Step 5 – Validate the Mirror

  • Check the GitHub repository to ensure commits match Azure DevOps.
  • Enable GitHub branch protection (optional) to prevent manual edits.
  • Configure notifications or dashboards to monitor pipeline success.

Step 6 – Keep Repos Clean

  • .gitignore only blocks new files. If sensitive assets were committed previously, remove them from Git history:
    git rm --cached path/to/file
    git commit -m "Remove tracked file"
    git push
    
  • Once removed from Azure DevOps, the mirror will also drop them on GitHub.

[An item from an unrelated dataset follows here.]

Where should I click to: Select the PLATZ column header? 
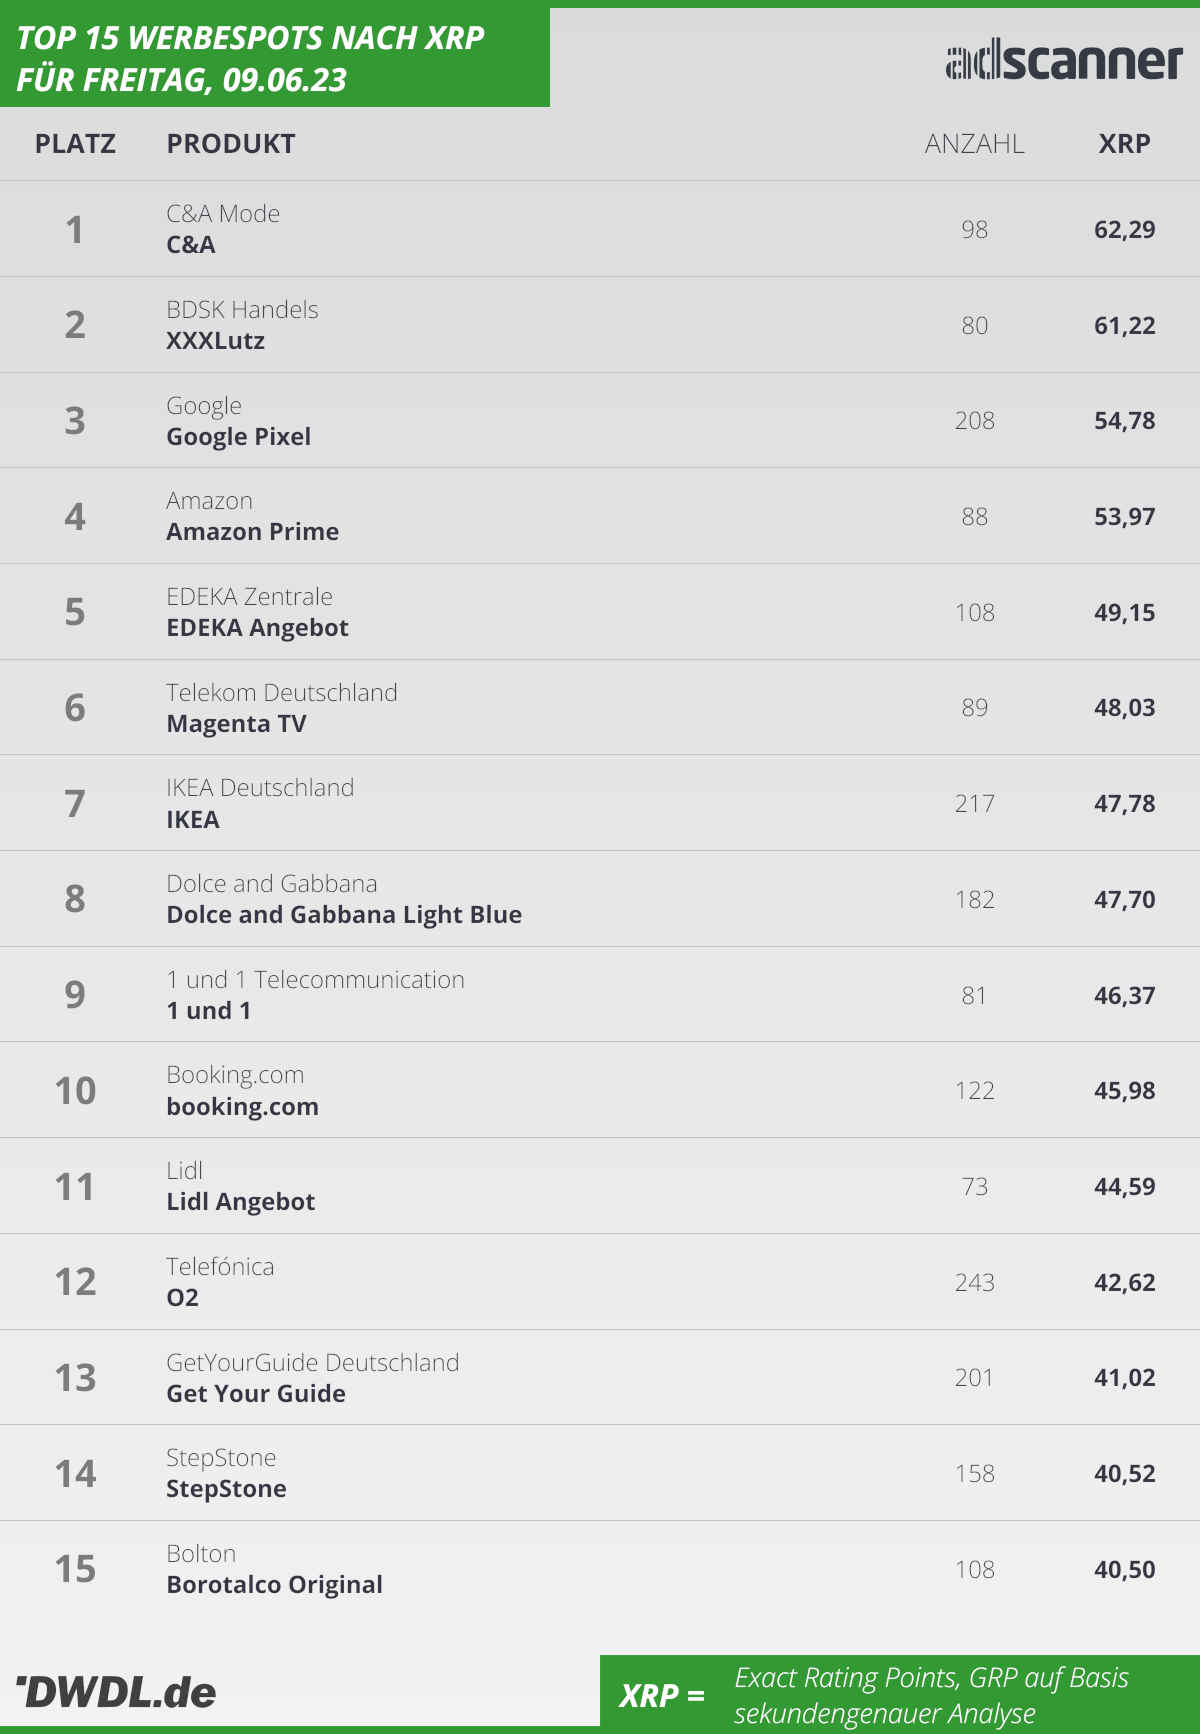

Security & Governance Checklist

  • Rotate GitHub PAT regularly; store in variable group or Key Vault.
  • Limit pipeline permissions to minimal required scopes/branches.
  • Review pipeline logs for credential exposure; avoid set -x.
  • Never hard code access keys, PAT tokens or passwords. Always use Library encrypted variables or Azure Key Vault.
  • Document ownership of the sync pipeline for audit compliance.

With these steps, Azure DevOps becomes your source of truth while GitHub receives an up-to-date mirror automatically—perfect for GitHub Pages, public visibility, or cross-platform workflows without manual copying.